Saved entries
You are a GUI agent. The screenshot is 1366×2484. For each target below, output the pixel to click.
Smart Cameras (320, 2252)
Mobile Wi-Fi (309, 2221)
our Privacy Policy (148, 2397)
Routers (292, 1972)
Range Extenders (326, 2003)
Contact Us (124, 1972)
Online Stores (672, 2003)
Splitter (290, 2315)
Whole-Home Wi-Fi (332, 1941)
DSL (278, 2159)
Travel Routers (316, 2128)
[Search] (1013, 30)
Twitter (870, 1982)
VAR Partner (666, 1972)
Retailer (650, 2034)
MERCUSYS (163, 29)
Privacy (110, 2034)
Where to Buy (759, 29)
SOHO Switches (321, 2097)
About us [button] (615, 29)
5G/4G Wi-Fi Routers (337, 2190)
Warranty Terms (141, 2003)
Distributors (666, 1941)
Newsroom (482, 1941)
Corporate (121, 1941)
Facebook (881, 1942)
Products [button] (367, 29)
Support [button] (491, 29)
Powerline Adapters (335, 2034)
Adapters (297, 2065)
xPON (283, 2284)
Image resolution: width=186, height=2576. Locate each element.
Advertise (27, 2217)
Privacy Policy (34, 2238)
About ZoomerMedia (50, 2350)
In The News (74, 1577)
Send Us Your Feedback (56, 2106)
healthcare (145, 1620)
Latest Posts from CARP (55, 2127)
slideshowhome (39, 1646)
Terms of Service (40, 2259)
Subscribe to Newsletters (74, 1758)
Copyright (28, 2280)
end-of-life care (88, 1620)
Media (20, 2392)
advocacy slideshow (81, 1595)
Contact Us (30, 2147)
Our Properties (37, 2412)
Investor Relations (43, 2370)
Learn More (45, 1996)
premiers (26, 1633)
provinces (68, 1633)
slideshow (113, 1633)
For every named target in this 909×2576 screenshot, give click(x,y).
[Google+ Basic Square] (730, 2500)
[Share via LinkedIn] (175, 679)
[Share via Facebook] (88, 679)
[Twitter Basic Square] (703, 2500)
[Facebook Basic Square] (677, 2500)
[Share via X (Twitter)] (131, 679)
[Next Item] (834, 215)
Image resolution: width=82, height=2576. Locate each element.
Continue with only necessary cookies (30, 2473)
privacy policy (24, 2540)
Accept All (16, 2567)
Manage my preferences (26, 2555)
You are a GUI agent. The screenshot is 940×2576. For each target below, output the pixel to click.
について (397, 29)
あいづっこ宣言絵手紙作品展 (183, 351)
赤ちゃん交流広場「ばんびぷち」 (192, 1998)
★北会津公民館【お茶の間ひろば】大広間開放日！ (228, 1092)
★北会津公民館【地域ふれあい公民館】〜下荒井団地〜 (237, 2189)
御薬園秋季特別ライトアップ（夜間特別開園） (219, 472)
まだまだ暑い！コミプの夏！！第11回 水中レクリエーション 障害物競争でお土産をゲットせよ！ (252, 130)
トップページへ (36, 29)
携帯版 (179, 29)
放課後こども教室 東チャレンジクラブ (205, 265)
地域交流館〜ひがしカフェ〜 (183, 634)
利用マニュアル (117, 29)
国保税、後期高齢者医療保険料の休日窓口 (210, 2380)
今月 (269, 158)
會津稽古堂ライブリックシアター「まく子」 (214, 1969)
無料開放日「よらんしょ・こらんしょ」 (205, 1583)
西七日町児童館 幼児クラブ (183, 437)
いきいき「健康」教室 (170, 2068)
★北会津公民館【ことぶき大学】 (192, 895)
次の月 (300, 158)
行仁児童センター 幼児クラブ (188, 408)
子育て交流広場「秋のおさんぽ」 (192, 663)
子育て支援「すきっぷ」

Exercise requirements - The expected answer is every line in the data above that carries the string "below".

Solution to this task -
You are a GUI agent. The screenshot is 1366×2484. For each target below, output the pixel to click.
You are a GUI agent. The screenshot is 940×2576. For each target below, output the pixel to click.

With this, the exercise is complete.